RUMOR(S)CENA – DOWTON ABBEY – Capita talvolta, durante la visione di un film o la lettura di un racconto, che siano certi “squarci” e non la vicenda in sé a imprimersi nella mente: dettagli sparsi, isolati, “sospesi nel tempo” come piccole nature morte. Provate a chiudere gli occhi: vi trovate all’inizio del XX secolo; il portone di una signorile dimora nella campagna inglese si apre lentamente; i drappeggi ai finestroni sono sollevati appena, tutt’attorno poltrone in noce stile «Impero» dove posano alcune mantelline da sera in ormesino o seta «Blu di Prussia». Oltre i cancelli, lo scampanellio dei segugi e all’improvviso, dalle cucine, un brusio soffocato: chiacchere sulla rozzezza dei nuovi ospiti o, forse, lo sfogo di una serva che ambisce a ben altro che bruciare gli anni migliori a preparare manicaretti. Intanto, sulla via sterrata della tenuta “sbuffa” una delle prime automobili. Un mondo antico, in silenzio, langue; il nuovo, con velata smania, incede. Il successo di Downton Abbey, nota serie tv ideata da Julian Fellowes, dipanatasi tra il 2010 e il 2015, poi condensata in un lungometraggio, risiede essenzialmente in questo indistinto rimpianto del Passato: imprecisamente e soavemente inteso, senza urti o confini, mirabile non per il “quadro” ma per gli infinitesimali dettagli della “cornice”. O forse, in un certo senso, è il rimpianto del Paradiso, in una delle tante, curiose forme che oggigiorno può assumere.

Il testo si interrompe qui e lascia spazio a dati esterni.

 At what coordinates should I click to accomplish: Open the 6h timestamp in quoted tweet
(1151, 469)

Un vento inquieto sferza il 1927: il partito repubblicano “Eroi del destino”, fondato da Éamon de Valera, ottiene la maggioranza al Parlamento di Dublino ma la guerra civile e l’uccisione del patriota Michael Collins, consumatesi quattro anni prima, non verranno scordate tanto presto. Il bimotore di Lindbergh sorvola l’Atlantico. Fra Washington e New York ha luogo la prima trasmissione televisiva via cavo. Solo le famiglie Talbot e Crawley, fra le mura di Downton Abbey, non cambiano: benché non disdegnino qualche moderno balocco, mantengono vivi gesti e riti lontani. Giunta notizia che Giorgio V e consorte sono in procinto di fare una breve visita a tutti i casati rurali che, per generazioni, hanno fedelmente servito la corona, gli abitanti della dimora fremono: camere da preparare, aiuole da rifinire. “I ricevimenti non sono diversi da un cigno in mezzo ad un lago: armonia e compostezza in superficie, goffo e frenetico sbatter di pinne sott’acqua” bisbiglia saggiamente un domestico.La gioia dell’evento non basterà, però, a coprire segreti taciuti da molto, troppo tempo…

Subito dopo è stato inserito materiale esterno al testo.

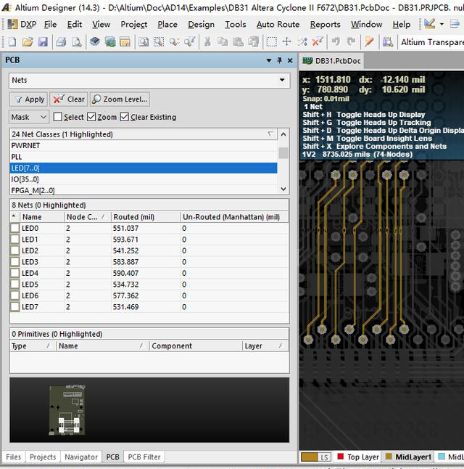
Task: Toggle the Clear Existing checkbox
Action: point(124,117)
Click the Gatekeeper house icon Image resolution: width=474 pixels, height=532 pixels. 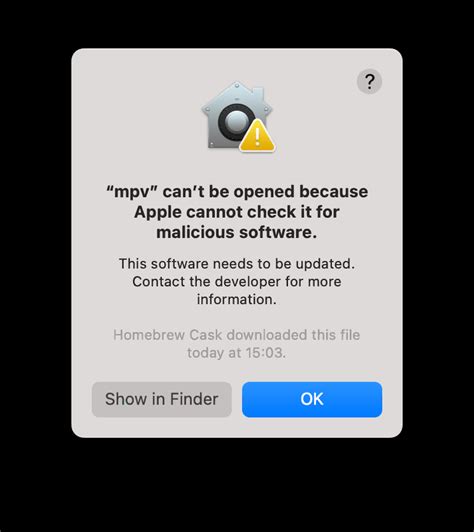coord(238,116)
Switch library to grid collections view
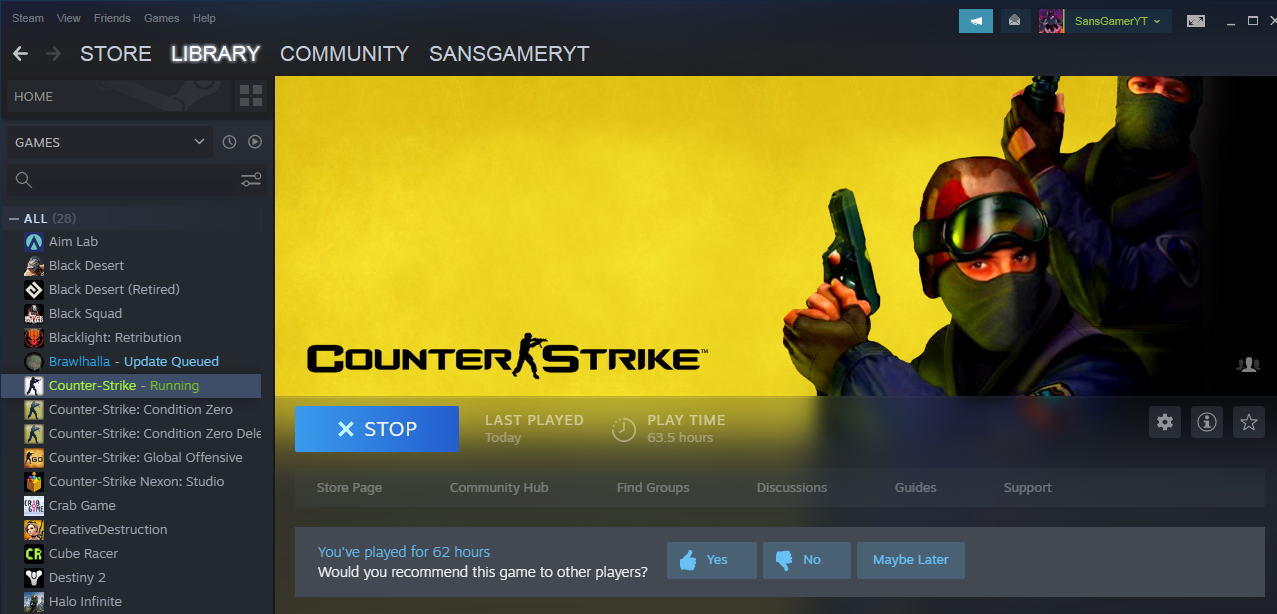Image resolution: width=1277 pixels, height=614 pixels. pyautogui.click(x=251, y=97)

Due ore di proiezione, fra sorrisi e batticuore, che scorrono piacevoli pure per chi ignora la serie. Fellowes e il regista Michael Engler non nascondono i propri modelli: l’affetto tra Barrow (Robert James-Collier) ed Ellis (Max Brown) rimanda all’universo letterario di Evelyn Waugh; da L’orgoglio degli Amberson di Welles e Il gattopardo di Visconti vengono rispettivamente l’idea della modernità corruttrice e il valzer finale. Nessuna finezza ma grande spettacolo, comunque: le scenografie di Donal Woods, la fotografia di Ben Smithard e i costumi di Anna Robbins, veri “divi” della pellicola, infondono vita e movenze alle scene di interni familiari di George Goodwin Kilburne (1839-1924); nell’affiatata compagnia d’attori spiccano, poi, l’autoironica Maggie Smith e la fine Michelle Dockery (con tanto di caschetto liscio alla Louise Brooks) nei panni di Lady Mary.
Per un eventuale confronto segnaliamo, infine, Io e il re (1995) di Lucio Gaudino, anch’esso imperniato su una visita regale, di ben altra gravità e scopo.